In observance of Sexual Assault Awareness month, the local community addresses the significance of the issue.
According to the 2014 Criminal Victimization report from the Bureau of Justice Statistics, the number of victims of sexual assault and rape was 150,420 for that year. The prevalence rate was 0.06 percent with only about 33.6 percent of the victimizations being reported to police.
Rape, Abuse, & Incest National Network reports that each year there are about 293,000 victims of sexual assault, 44 percent of whom are under the age of 18.
The National Sexual Violence Resource Center said one in five women have experienced sexual assault in their lifetimes, although those numbers have been contested. The number is called into question as the incidents fall under two categories: public health and criminal justice.

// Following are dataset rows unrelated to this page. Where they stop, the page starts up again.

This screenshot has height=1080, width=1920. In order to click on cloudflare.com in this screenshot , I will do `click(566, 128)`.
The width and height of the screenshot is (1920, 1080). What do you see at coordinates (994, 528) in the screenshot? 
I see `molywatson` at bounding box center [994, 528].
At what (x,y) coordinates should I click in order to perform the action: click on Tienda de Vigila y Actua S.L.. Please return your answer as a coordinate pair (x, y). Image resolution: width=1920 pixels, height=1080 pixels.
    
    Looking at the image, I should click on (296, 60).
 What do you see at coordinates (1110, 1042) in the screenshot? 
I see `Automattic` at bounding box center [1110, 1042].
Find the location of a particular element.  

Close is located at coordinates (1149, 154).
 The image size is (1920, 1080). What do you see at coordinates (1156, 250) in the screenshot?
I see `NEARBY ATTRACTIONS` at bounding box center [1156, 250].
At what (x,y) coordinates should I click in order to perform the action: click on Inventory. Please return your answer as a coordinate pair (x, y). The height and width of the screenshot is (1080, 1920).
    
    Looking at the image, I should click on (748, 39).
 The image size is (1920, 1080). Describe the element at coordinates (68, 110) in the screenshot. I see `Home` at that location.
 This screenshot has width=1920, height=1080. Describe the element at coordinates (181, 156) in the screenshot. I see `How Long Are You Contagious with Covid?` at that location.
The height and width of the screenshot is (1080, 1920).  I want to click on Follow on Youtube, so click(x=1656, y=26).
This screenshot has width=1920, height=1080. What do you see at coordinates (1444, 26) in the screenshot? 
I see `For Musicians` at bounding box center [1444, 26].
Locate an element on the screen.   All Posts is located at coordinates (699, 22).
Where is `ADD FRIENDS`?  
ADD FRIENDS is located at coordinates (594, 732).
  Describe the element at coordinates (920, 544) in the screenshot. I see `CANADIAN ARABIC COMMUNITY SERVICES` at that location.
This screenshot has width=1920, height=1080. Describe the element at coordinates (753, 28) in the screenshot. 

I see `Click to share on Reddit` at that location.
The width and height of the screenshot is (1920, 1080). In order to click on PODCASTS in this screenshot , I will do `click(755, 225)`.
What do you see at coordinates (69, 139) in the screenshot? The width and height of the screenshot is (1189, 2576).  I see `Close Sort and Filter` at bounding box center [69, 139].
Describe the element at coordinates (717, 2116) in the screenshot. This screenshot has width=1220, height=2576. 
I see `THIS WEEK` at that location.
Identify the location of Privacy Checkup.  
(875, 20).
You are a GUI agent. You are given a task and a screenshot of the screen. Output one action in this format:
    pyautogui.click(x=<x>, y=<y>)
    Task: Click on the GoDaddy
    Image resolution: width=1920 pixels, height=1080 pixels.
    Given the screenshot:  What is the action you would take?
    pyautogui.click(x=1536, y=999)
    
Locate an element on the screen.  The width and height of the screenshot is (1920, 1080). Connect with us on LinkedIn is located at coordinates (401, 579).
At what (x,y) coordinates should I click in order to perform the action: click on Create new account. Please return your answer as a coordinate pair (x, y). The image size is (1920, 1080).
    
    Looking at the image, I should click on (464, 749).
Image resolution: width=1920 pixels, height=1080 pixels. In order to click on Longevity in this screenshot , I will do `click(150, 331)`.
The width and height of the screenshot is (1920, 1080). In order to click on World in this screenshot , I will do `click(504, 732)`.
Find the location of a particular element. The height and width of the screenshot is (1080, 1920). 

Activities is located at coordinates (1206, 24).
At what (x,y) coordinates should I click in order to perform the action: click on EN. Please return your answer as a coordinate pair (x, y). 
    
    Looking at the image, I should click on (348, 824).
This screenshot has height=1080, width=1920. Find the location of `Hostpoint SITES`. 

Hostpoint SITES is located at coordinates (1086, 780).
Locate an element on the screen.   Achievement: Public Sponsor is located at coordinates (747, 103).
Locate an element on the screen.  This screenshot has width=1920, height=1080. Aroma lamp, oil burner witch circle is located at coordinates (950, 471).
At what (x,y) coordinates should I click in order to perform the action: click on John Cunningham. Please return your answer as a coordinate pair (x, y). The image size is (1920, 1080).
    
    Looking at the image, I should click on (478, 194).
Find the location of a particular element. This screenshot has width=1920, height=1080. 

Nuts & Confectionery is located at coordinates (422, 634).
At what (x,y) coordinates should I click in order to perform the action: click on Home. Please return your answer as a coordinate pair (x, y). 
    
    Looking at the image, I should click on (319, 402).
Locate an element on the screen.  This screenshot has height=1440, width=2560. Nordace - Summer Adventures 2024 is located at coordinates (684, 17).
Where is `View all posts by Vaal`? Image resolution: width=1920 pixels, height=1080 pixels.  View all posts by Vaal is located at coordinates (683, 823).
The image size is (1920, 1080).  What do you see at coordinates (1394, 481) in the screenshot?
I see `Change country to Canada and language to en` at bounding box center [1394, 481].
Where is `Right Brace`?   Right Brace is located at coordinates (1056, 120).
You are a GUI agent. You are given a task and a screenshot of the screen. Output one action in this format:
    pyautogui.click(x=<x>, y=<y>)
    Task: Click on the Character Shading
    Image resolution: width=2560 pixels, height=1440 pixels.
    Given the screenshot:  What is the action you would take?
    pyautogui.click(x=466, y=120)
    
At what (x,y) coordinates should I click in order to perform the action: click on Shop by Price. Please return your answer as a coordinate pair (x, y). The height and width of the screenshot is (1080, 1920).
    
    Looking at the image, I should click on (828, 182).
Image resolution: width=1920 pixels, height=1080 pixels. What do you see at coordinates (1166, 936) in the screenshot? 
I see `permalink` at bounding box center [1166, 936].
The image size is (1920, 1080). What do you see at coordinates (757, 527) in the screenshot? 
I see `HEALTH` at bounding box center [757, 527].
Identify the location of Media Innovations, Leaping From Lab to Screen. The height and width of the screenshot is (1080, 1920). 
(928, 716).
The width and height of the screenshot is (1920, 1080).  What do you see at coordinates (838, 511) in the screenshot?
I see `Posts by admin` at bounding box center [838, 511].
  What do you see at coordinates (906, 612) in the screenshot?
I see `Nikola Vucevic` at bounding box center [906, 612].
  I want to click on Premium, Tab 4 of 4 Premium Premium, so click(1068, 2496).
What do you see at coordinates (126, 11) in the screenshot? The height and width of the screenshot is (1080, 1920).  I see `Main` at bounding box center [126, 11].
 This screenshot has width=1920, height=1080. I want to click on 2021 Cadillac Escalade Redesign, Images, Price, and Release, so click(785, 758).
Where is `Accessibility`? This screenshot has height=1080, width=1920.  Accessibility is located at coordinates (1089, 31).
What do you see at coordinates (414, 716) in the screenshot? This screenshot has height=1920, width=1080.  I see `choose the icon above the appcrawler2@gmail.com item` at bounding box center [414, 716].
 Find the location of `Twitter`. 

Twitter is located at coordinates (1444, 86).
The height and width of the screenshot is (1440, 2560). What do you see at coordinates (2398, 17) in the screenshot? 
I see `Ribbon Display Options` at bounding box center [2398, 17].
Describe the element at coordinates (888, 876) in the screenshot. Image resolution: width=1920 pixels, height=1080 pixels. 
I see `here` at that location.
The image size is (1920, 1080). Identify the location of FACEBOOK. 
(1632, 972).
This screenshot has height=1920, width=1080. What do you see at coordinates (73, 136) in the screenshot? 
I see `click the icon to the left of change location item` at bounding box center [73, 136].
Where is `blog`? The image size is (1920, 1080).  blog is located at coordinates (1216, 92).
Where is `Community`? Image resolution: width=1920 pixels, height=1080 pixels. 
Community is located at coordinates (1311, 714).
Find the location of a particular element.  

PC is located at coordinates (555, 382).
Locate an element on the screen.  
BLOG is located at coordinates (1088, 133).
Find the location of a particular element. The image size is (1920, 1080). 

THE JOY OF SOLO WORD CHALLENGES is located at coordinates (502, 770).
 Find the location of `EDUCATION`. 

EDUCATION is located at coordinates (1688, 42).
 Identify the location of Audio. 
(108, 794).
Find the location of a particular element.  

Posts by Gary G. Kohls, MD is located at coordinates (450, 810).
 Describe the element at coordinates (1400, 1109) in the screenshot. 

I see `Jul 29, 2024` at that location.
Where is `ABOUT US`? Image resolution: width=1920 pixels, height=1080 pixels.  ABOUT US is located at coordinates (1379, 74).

In the context of criminal justice, the numbers are based on a direct inquest that consider whether or not the person has been assaulted. On the other hand, public health considers assault more inclusively, using a broader, more descriptive conception to include more people. Regardless, the number is still over 200,000 victims, according to data from RAINN.
The National Sexual Violence Resource Center also says 91 percent of victims of sexual assault and rape are female, and in eight of 10 cases of rape, the victim knew his or her attacker.
Tinder and Grindr have both said that they are not liable for their users’ actions, but these issues are unresolved. This violence is not a new phenomenon. It is just being discussed in a new fashion due to new issues arising. Groups like Green Dot are trying to solve this problem with a method called bystander intervention.
“The approach that we are taking with lots of communities around the country is a bystander intervention approach, which is really equipping bystanders to recognize some of the warning signs for sexual violence and giving them tools to intervene,” said Jessy Lyons, an associate director at Green Dot.
Shelters across the country are trying to make a difference in these assaults through community outreach events.
The Shafer Center said the majority of sexual assault cases are perpetrated by someone the victim already knows, and they do not get many cases where the victim identifies meeting his or her attacker online or through dating services.
The Student Government Association has activities planned before spring break. According to the SGA, the association will focus heavily on addressing sexual violence awareness in the Hattiesburg community.
The Shafer Center will be hosting an event on Feb. 26 called Walk a Mile in Her Shoes in which men will don high heels and walk on the athletic track to raise awareness for sexual assaults.
The event will be held on the USM campus for those who wish to participate.
Green Dot also holds events around campus for students and faculty to learn bystander intervention and techniques on how to defuse dangerous situations.